• **WORK TO COMPLETE**: Go through the records and copy each line where the string "Given" occurs.

• **PROVIDED RECORDS**:
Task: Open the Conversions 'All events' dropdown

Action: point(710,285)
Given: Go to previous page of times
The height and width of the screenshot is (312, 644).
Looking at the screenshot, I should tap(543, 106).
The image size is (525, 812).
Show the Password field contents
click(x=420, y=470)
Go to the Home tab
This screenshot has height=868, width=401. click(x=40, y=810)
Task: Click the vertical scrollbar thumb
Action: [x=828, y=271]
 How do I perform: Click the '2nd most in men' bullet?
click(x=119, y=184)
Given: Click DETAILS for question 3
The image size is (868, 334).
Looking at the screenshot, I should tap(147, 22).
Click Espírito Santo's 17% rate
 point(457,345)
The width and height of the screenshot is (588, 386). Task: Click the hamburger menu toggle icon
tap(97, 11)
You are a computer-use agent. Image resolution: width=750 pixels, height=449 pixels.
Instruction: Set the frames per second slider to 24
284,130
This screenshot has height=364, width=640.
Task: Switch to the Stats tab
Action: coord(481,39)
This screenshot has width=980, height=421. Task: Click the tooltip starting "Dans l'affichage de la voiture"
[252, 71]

• **TASK ANSWER**:
Given: Go to previous page of times
Given: Click DETAILS for question 3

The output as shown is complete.